- Tin Pahar Location in Jharkhand, India Tin Pahar Tin Pahar (India)
- Coordinates: 25°00′01″N 87°44′27″E﻿ / ﻿25.000233°N 87.740778°E
- Country: India
- State: Jharkhand
- District: Sahibganj

Area
- • Total: 1 km^{2} (0.39 sq mi)

Population (2011)
- • Total: 5,336
- • Density: 5,300/km^{2} (14,000/sq mi)

Languages (*For language details see Sahibganj (community development block)#Language and religion)
- • Official: Hindi, Urdu
- Time zone: UTC+5:30 (IST)
- PIN: 816116
- Telephone/ STD code: 06426
- Lok Sabha constituency: Rajmahal
- Vidhan Sabha constituency: Rajmahal
- Website: sahibganj.nic.in

= Tin Pahar =

Tin Pahar is a census town in the Rajmahal CD block in the Sahibganj subdivision of the Sahibganj district in the Indian state of Jharkhand.

==Geography==

===Location===
Tin Pahar is located at .

Tin Pahar has an area of 1 km2.

===Overview===
The map shows a hilly area with the Rajmahal hills running from the bank of the Ganges in the extreme north to the south, beyond the area covered by the map into Dumka district. ‘Farakka’ is marked on the map and that is where Farakka Barrage is, just inside West Bengal. Rajmahal coalfield is shown in the map. The entire area is overwhelmingly rural with only small pockets of urbanisation.

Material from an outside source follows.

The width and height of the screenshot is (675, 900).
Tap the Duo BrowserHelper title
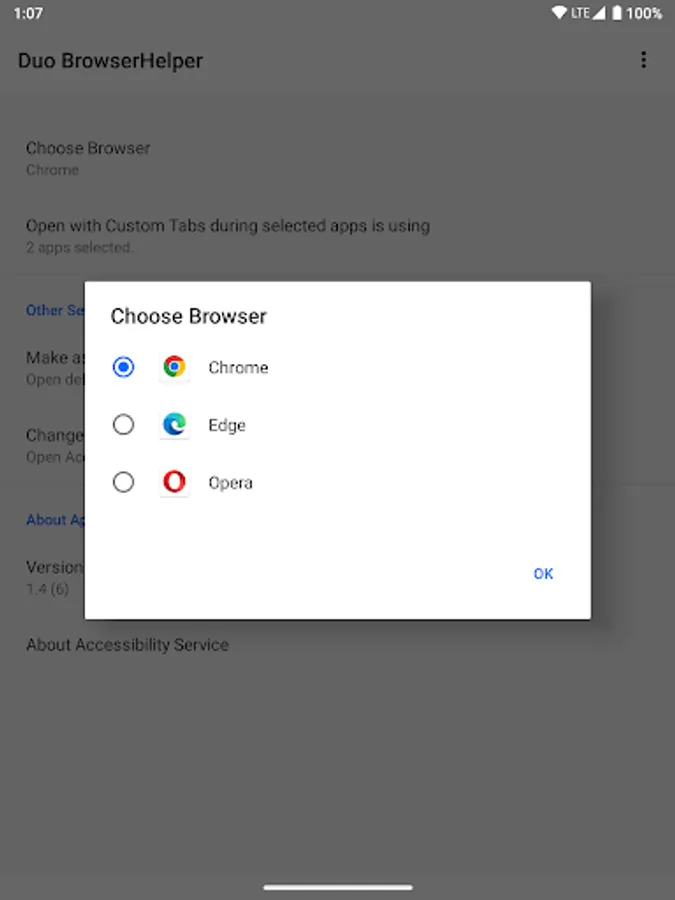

Note: All places marked on the map are linked and it is possible to enlarge the map to see what else is there – one gets railway links, many more road links and so on.

==Demographics==
According to the 2011 Census of India, Tin Pahar had a total population of 5,336, of which 2,789 (52%) were males and 2,547 (48%) were females. Population in the age range 0–6 years was 840. The total number of literate persons in Tin Pahar was 4,496 (78.94% of the population over 6 years).

==Infrastructure==
According to the District Census Handbook 2011, Sahibganj, Tin Pahar covered an area of 1.00 km^{2}. Among the civic amenities, it had 8 km roads with open drains, the protected water supply involved hand pump, uncovered well. It had 735 domestic electric connections. Among the educational facilities it had 2 primary schools, 2 middle schools, 2 secondary schools, 2 senior secondary schools. Among the social, cultural and recreational facilities, it had 1 auditorium/ community hall. Two important commodities it produced were stone, cotton. It had the branch office of 1 nationalised bank.

==Transport==
Tinpahar Junction railway station is situated at Tin Pahar on the Sahibganj loop.

==Education==

- Government Urdu Girls High School, an Urdu medium girls only institution established in 1929.
- Government High School, a Hindi-medium coeducational institution established in 1967.
- Tin Pahar Inter College is a Hindi-medium coeducational institution established in 1985.